[Opening Recorded information section]
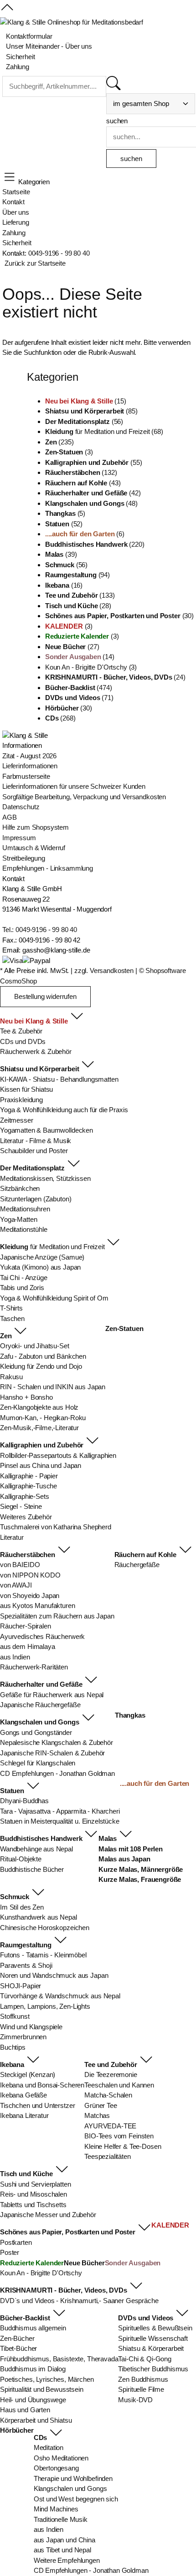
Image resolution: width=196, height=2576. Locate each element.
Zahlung (14, 233)
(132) (81, 472)
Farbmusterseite (26, 776)
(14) (79, 656)
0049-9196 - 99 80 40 (59, 253)
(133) (80, 595)
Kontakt (13, 202)
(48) (91, 503)
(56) (84, 421)
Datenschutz (20, 807)
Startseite (16, 192)
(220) (94, 544)
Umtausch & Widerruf (33, 848)
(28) (78, 606)
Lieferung (15, 222)
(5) (65, 513)
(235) (59, 442)
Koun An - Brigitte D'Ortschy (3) (91, 667)
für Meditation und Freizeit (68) (104, 431)
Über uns (15, 212)
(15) (85, 401)
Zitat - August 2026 (29, 756)
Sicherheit (16, 243)
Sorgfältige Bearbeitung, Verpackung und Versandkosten (84, 797)
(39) (61, 554)
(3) (69, 452)
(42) (93, 493)
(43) (83, 483)
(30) (119, 616)
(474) (78, 687)
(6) (84, 534)
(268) (60, 718)
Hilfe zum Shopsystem (35, 827)
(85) (91, 411)
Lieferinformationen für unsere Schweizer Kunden (73, 786)
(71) (79, 697)
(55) (93, 462)
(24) (115, 677)
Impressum (19, 838)
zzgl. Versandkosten (104, 970)
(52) (64, 524)
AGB (9, 817)
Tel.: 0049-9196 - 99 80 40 (39, 929)
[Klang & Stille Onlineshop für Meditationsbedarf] (71, 22)
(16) (64, 585)
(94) (77, 575)
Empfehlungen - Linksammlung (47, 868)
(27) (72, 646)
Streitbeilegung (23, 858)
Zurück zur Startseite (35, 263)
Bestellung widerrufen (45, 996)
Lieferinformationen (29, 766)
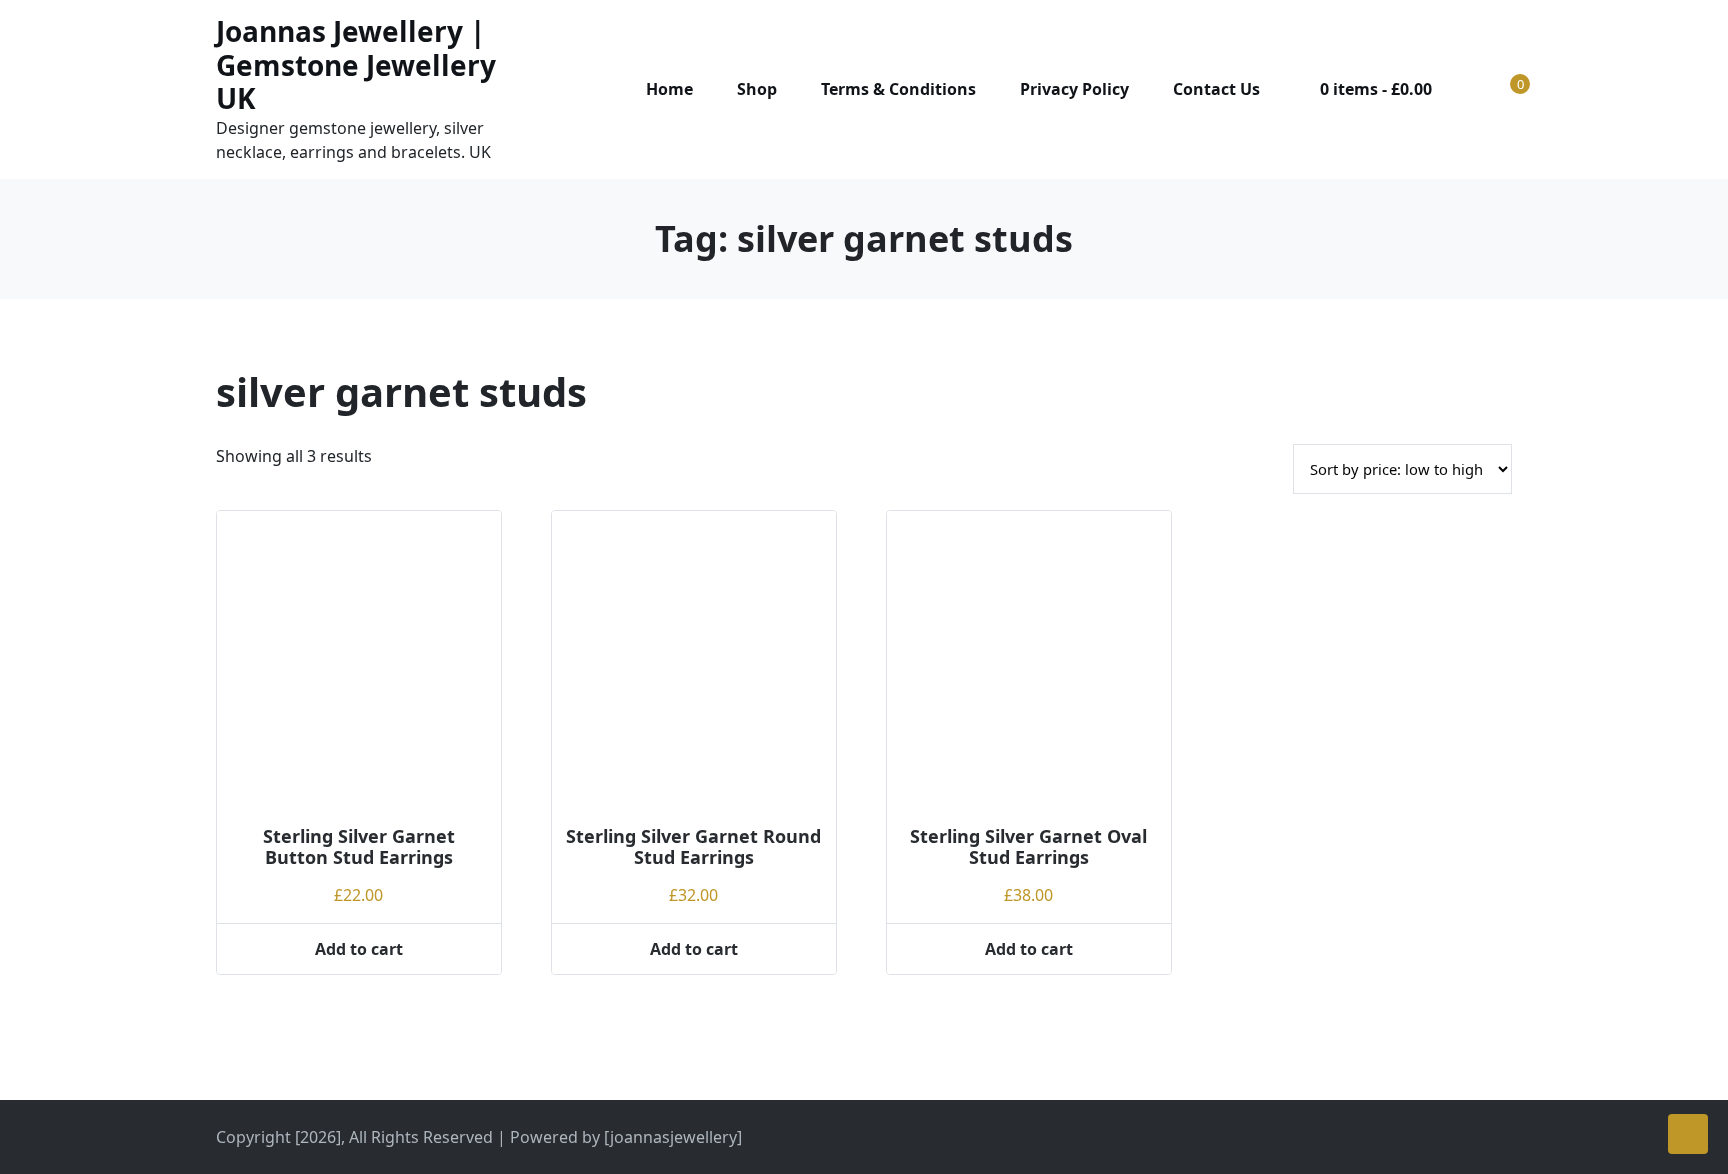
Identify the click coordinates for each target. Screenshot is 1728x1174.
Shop (757, 89)
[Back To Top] (1688, 1134)
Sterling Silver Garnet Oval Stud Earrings (1028, 847)
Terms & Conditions (898, 89)
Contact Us (1216, 89)
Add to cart (359, 949)
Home (669, 89)
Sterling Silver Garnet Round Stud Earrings (693, 847)
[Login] (1474, 89)
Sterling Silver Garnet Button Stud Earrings (359, 847)
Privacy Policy (1074, 89)
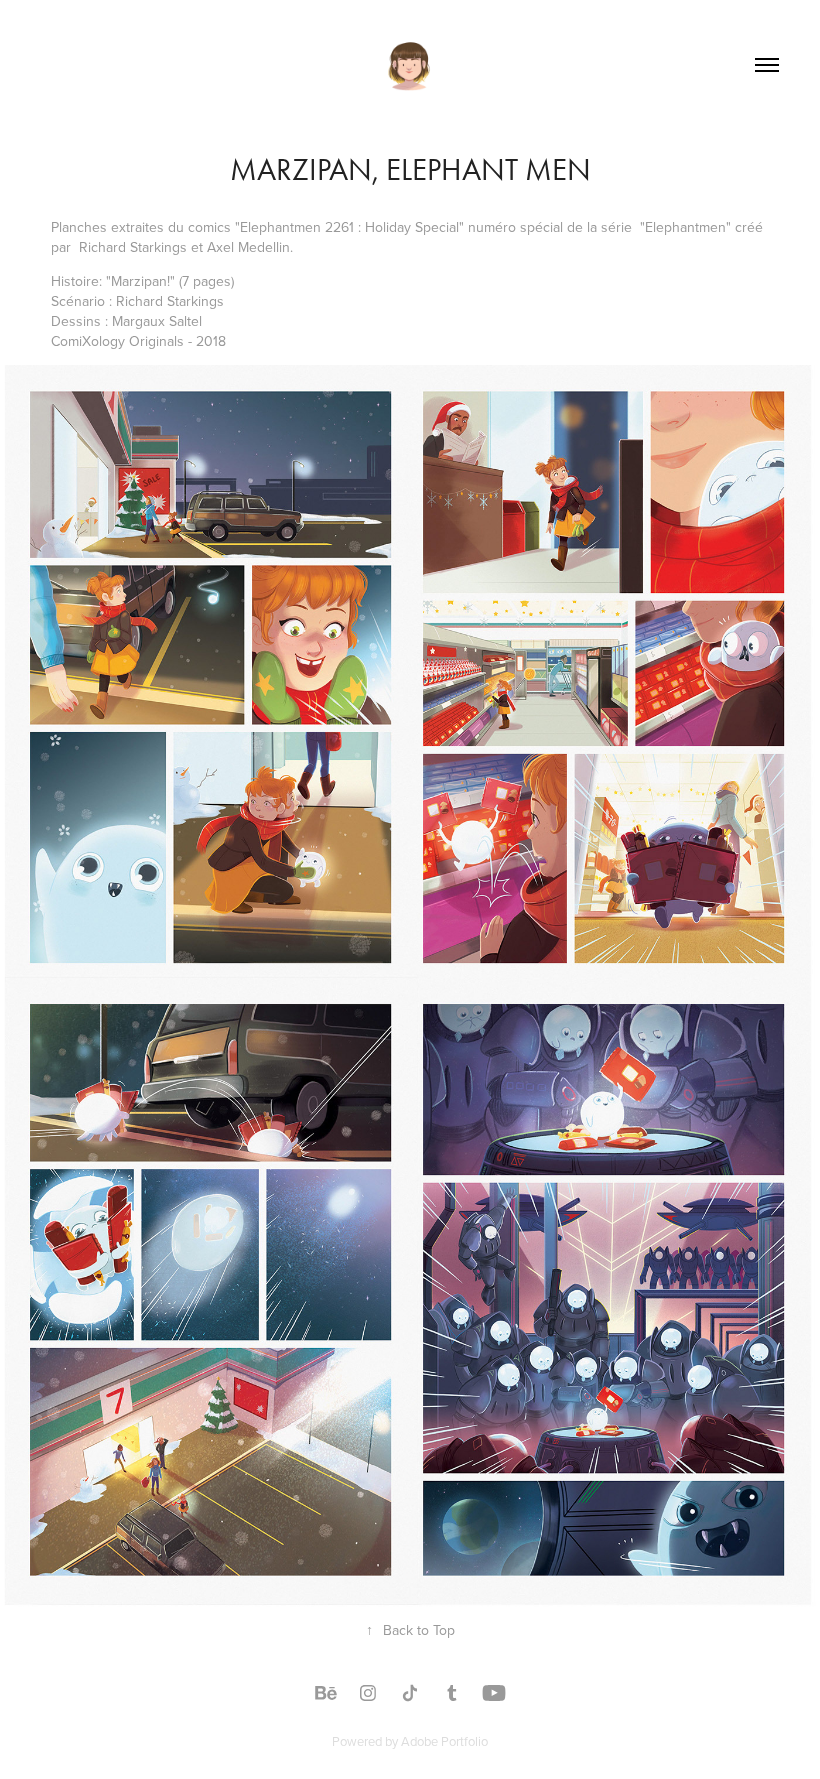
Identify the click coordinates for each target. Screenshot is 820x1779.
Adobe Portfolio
[Closing Recorded information section]
Task to complete =>
Look above for the line that contains "(132) (81, 472)". Starting there, transcribe every line exactly until you have copied the line that contains "(27) (72, 646)".

Response to the task =>
(132) (81, 472)
Farbmusterseite (26, 776)
(14) (79, 656)
0049-9196 - 99 80 40 (59, 253)
(133) (80, 595)
Kontakt (13, 202)
(48) (91, 503)
(56) (84, 421)
Datenschutz (20, 807)
Startseite (16, 192)
(220) (94, 544)
Umtausch & Widerruf (33, 848)
(28) (78, 606)
Lieferung (15, 222)
(5) (65, 513)
(235) (59, 442)
Koun An - Brigitte D'Ortschy (3) (91, 667)
für Meditation und Freizeit (68) (104, 431)
Über uns (15, 212)
(15) (85, 401)
Zitat - August 2026 (29, 756)
Sicherheit (16, 243)
Sorgfältige Bearbeitung, Verpackung und Versandkosten (84, 797)
(39) (61, 554)
(3) (69, 452)
(42) (93, 493)
(43) (83, 483)
(30) (119, 616)
(474) (78, 687)
(6) (84, 534)
(268) (60, 718)
Hilfe zum Shopsystem (35, 827)
(85) (91, 411)
Lieferinformationen für unsere Schweizer Kunden (73, 786)
(71) (79, 697)
(55) (93, 462)
(24) (115, 677)
Impressum (19, 838)
zzgl. Versandkosten (104, 970)
(52) (64, 524)
AGB (9, 817)
Tel.: 0049-9196 - 99 80 40 (39, 929)
[Klang & Stille Onlineshop für Meditationsbedarf] (71, 22)
(16) (64, 585)
(94) (77, 575)
Empfehlungen - Linksammlung (47, 868)
(27) (72, 646)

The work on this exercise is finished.